What the task asks: The listing below holds a line with "Given: Click the magenta P4 Sjuhärad banner" and a line with "Enable the Referring". Reproduce those two lines exactly, plus everything between them.
─── Supplied records
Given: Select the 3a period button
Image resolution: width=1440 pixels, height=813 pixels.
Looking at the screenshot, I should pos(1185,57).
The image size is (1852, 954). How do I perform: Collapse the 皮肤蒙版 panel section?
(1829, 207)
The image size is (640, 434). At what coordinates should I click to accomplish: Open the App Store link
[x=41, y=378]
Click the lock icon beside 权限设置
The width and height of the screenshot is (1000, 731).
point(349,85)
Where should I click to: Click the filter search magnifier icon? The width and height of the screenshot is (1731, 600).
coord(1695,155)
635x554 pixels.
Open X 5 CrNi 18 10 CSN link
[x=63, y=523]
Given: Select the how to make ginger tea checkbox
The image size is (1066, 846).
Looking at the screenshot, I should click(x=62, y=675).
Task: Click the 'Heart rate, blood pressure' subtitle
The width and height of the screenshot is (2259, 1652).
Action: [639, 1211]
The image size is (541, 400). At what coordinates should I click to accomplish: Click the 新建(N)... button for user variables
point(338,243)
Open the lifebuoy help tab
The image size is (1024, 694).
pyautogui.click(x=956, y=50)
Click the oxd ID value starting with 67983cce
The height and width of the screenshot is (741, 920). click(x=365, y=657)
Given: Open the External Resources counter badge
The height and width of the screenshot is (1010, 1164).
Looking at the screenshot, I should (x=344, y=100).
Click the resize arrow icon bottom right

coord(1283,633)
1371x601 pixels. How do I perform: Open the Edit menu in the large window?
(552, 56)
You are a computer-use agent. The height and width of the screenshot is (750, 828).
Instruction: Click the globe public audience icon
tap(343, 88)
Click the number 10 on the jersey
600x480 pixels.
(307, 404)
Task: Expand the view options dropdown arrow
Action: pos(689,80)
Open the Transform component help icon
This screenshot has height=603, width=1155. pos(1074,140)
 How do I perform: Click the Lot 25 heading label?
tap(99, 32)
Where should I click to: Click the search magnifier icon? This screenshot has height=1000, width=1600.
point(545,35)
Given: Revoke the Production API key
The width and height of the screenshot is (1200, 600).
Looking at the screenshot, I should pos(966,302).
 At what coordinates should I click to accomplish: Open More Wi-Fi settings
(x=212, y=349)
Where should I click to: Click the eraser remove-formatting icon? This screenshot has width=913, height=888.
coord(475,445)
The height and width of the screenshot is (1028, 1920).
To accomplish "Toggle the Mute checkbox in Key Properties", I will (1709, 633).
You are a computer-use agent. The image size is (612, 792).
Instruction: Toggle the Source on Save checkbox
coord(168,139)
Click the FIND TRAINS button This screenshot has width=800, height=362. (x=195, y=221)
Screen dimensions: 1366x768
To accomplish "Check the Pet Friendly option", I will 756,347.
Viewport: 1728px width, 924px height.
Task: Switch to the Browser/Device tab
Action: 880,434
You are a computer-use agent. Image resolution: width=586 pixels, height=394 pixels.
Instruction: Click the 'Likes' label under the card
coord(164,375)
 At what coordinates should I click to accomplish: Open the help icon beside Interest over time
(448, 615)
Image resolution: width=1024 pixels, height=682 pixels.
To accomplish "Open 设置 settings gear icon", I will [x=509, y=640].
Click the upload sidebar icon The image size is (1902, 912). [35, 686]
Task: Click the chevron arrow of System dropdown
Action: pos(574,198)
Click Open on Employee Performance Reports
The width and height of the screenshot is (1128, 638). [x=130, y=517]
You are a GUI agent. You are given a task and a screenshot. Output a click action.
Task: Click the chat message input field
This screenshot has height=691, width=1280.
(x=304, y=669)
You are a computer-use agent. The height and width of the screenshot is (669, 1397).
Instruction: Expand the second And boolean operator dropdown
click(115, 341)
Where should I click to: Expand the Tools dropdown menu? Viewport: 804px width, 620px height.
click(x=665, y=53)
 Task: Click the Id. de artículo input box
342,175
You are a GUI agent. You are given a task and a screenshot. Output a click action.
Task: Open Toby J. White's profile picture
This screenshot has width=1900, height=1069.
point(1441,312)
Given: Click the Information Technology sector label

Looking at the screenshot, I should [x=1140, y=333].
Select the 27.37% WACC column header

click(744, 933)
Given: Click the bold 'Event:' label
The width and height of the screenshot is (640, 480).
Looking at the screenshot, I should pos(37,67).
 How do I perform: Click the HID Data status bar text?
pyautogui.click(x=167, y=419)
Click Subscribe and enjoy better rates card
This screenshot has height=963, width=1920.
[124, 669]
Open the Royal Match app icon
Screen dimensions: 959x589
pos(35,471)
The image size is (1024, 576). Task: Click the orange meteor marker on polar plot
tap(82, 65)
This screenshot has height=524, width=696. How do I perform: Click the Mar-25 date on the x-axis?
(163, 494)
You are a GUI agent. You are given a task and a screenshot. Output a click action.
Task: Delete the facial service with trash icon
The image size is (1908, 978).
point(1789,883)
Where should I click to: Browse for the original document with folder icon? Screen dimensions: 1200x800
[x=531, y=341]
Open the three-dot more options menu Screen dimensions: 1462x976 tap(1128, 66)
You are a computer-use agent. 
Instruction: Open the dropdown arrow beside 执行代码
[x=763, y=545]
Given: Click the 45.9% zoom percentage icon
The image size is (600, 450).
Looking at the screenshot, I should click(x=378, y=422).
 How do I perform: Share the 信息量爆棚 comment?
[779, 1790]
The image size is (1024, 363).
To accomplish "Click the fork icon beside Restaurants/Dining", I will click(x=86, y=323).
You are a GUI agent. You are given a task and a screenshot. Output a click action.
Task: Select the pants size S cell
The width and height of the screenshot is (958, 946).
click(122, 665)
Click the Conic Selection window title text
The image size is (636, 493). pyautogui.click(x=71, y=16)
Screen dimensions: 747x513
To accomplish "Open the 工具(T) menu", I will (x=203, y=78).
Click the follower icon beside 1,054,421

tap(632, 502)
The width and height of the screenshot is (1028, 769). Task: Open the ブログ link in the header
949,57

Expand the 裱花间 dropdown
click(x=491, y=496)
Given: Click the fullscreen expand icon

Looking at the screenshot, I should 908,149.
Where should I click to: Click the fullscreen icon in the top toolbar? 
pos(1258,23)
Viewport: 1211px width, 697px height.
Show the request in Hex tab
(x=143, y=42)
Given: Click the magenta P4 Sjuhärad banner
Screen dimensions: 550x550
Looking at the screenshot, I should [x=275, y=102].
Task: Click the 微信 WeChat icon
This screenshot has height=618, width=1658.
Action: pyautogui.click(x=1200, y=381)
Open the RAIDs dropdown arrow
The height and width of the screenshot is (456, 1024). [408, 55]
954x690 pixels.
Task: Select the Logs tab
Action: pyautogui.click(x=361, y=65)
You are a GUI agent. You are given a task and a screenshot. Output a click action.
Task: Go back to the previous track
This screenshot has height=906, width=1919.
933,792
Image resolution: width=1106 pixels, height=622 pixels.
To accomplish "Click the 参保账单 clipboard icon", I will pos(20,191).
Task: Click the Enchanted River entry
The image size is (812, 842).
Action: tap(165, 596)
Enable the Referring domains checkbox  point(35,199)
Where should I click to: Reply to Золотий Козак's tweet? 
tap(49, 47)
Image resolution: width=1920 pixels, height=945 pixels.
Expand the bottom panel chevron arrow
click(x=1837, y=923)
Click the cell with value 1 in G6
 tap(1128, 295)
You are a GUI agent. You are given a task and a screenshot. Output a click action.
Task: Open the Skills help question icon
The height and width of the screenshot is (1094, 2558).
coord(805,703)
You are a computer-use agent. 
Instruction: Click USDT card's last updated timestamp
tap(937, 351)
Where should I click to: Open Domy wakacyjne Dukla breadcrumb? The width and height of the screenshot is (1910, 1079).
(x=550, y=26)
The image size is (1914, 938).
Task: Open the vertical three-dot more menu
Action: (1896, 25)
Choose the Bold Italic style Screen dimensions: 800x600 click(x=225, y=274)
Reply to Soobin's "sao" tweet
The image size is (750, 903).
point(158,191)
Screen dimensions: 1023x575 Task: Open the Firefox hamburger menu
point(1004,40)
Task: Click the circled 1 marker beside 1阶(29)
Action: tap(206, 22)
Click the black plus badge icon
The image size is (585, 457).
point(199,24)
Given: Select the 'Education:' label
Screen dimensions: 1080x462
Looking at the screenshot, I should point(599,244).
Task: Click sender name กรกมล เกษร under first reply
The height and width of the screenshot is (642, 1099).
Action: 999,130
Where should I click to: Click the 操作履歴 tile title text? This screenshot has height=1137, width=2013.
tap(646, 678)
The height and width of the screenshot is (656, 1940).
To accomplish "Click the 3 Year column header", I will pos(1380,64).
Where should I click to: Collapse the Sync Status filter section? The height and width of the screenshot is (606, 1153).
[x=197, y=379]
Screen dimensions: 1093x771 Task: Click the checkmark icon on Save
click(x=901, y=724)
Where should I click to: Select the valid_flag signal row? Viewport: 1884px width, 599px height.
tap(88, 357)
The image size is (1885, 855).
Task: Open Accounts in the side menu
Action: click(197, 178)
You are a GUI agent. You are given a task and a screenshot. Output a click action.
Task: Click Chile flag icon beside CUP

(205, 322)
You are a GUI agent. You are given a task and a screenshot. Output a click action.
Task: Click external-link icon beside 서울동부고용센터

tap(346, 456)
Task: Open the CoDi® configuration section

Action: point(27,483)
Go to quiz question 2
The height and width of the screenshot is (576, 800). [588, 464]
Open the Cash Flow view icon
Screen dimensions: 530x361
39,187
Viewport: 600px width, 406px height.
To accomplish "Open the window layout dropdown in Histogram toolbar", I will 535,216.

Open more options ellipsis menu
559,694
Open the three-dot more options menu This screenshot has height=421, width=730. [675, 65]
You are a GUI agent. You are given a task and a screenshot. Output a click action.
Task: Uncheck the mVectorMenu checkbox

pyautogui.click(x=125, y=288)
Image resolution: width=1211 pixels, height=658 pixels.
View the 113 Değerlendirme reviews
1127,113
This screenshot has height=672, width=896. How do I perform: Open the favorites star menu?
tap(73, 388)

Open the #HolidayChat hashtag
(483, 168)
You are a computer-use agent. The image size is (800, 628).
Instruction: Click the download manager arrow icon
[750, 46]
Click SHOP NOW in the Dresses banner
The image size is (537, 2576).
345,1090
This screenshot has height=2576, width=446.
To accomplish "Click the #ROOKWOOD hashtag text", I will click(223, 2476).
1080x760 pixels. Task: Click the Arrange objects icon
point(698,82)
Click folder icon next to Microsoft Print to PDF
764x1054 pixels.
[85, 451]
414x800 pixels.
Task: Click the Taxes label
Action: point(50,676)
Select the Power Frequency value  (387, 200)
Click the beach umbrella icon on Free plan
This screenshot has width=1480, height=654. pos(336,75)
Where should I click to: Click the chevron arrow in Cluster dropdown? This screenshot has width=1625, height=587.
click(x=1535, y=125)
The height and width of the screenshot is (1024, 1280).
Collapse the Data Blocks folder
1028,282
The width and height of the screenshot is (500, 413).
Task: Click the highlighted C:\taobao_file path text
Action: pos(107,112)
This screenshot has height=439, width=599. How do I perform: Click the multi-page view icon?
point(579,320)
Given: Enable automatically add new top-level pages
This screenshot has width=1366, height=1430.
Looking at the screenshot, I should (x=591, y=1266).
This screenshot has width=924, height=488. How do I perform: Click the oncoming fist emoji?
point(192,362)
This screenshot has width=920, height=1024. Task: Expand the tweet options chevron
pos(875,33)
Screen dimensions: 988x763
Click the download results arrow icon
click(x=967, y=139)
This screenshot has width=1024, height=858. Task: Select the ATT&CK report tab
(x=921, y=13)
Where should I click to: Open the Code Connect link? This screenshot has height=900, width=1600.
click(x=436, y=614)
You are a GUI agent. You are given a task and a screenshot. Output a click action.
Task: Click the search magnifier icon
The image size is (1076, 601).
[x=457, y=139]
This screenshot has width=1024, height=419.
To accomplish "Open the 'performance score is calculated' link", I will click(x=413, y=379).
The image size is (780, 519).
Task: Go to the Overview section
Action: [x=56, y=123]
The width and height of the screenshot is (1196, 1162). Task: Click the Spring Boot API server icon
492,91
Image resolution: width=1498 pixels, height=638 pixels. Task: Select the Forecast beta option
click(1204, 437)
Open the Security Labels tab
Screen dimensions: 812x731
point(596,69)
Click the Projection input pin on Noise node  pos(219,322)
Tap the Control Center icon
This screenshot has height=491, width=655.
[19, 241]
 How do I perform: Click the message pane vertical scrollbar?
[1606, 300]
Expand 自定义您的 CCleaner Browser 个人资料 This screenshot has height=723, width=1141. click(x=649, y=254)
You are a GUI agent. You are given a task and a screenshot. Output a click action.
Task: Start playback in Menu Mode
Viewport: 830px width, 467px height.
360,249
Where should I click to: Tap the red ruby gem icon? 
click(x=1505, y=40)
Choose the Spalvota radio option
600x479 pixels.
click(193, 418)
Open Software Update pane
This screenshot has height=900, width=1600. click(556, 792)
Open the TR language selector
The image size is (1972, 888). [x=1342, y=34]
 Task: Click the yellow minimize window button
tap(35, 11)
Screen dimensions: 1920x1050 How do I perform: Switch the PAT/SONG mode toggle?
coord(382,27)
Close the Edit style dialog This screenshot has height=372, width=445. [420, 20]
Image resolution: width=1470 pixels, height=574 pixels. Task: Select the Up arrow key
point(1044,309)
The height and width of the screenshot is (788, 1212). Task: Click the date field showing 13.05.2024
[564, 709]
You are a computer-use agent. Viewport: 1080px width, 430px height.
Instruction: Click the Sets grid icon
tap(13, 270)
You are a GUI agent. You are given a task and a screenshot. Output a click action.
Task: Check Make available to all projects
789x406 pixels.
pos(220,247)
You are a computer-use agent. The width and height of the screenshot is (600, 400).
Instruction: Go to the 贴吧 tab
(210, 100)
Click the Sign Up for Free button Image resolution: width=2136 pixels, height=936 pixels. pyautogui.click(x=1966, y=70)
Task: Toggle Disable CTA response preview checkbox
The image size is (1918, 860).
──────
Exercise result:
Given: Click the magenta P4 Sjuhärad banner
Screen dimensions: 550x550
Looking at the screenshot, I should [x=275, y=102].
Task: Click the 微信 WeChat icon
This screenshot has height=618, width=1658.
Action: pyautogui.click(x=1200, y=381)
Open the RAIDs dropdown arrow
The height and width of the screenshot is (456, 1024). [408, 55]
954x690 pixels.
Task: Select the Logs tab
Action: pyautogui.click(x=361, y=65)
You are a GUI agent. You are given a task and a screenshot. Output a click action.
Task: Go back to the previous track
This screenshot has height=906, width=1919.
933,792
Image resolution: width=1106 pixels, height=622 pixels.
To accomplish "Click the 参保账单 clipboard icon", I will pos(20,191).
Task: Click the Enchanted River entry
The image size is (812, 842).
Action: tap(165, 596)
Enable the Referring domains checkbox  point(35,199)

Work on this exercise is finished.